Рассуждая о других людях, мы привыкли все упрощать: мы интересуемся подробностями и если знаем, что ребенок учится хорошо и не конфликтует с одноклассниками, то и не видим никаких причин для беспокойства. Именно таким образом рассуждали и мои родители. Но только представьте домашнего цыпленка, всю свою коротенькую жизнь просидевшего возле тети Оли - и вдруг без акклиматизации, без всякого переходного периода оказавшегося в многолюдном классе, который для нас, конечно, состоит из обычных ребят, но для него - из марсиан, чье поведение непредсказуемо и постоянно держит его в напряжении. Хорошо известно, какая депрессия обрушивается на человека, впервые угодившего в тюрьму. Так что же странного, если я, внезапно очутившись в школе, переживал нечто подобное?
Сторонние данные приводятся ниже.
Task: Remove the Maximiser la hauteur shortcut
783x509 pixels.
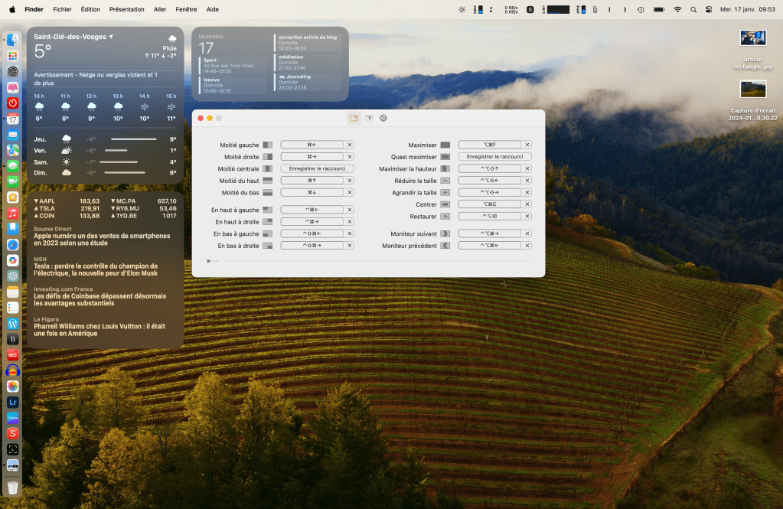Action: [527, 168]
Школа с первых дней стала моим врагом - априори, по умолчанию. Сколько бы я ни получал там пятерок, сколько бы ни выслушивал похвал - это была чужая, враждебная территория, где не следовало задерживаться без крайней необходимости. Сама мысль о том, чтобы зайти туда просто так - к примеру, во время каникул - казалась дикой. Да, первоначальные страхи, по счастью, не сбылись; да, прямой угрозы для своей личности я не видел (как не видел ее и при посещении зубного врача), - но теперь из моей драгоценной жизни нахально вырывали по 4-5 часов в день, да еще требовали решать задачки и писать "упражнения" дома. И поскольку я не мог открыто сопротивляться этой железной машине, давившей меня, - то, стиснув зубы, внешне подчинился ей, но таким образом, что душа моя совершенно отвернулась от школы, и все, что так или иначе было с нею связано, стало для меня ненавистным. И эта ненависть, единожды сформировавшись, в дальнейшем еще сильнее затрудняла мою адаптацию, ибо человеку сложно делать то, что он от всего сердца не любит.
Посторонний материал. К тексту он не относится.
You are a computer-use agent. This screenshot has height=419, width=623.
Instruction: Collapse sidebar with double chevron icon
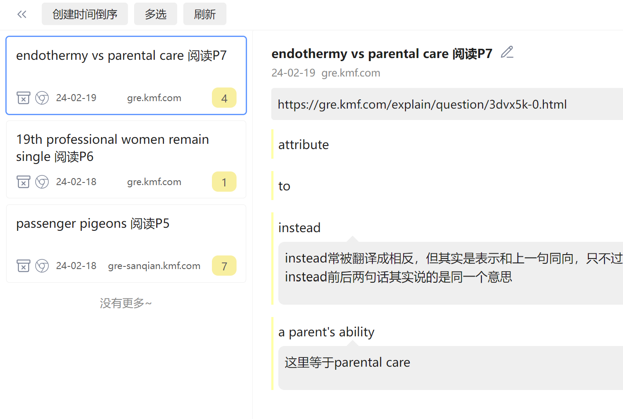tap(22, 15)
Я, по совести, не могу утверждать, что именно ненавидел школу: чувство ненависти вообще было для меня не характерно, за вычетом мгновенных бурных аффектов. Но я духовно отвернулся от нее, я в душе игнорировал ее, я попросту не хотел иметь с нею дела. Школа была для меня чем-то громоздким, ненужным, принудительным, словно Сизифов камень; там меня учили читать, хотя я прекрасно читал; учили писать, хотя я уже года два писал свои дурацкие рассказы; учили считать, но и считать я умел. Я не понимал, для чего обязан ходить туда и высиживать по четыре-пять тягостных часов в не самой лучшей компании. Отсюда берет свое начало мучительное разделение моей жизни на каторгу (школа) и отдых, т.е. вожделенное сидение дома. И не беда, что там одиноко, скучно, нечем заняться, - главное, что я свободен, предоставлен самому себе и могу заниматься любой глупостью, не регламентируемой со стороны.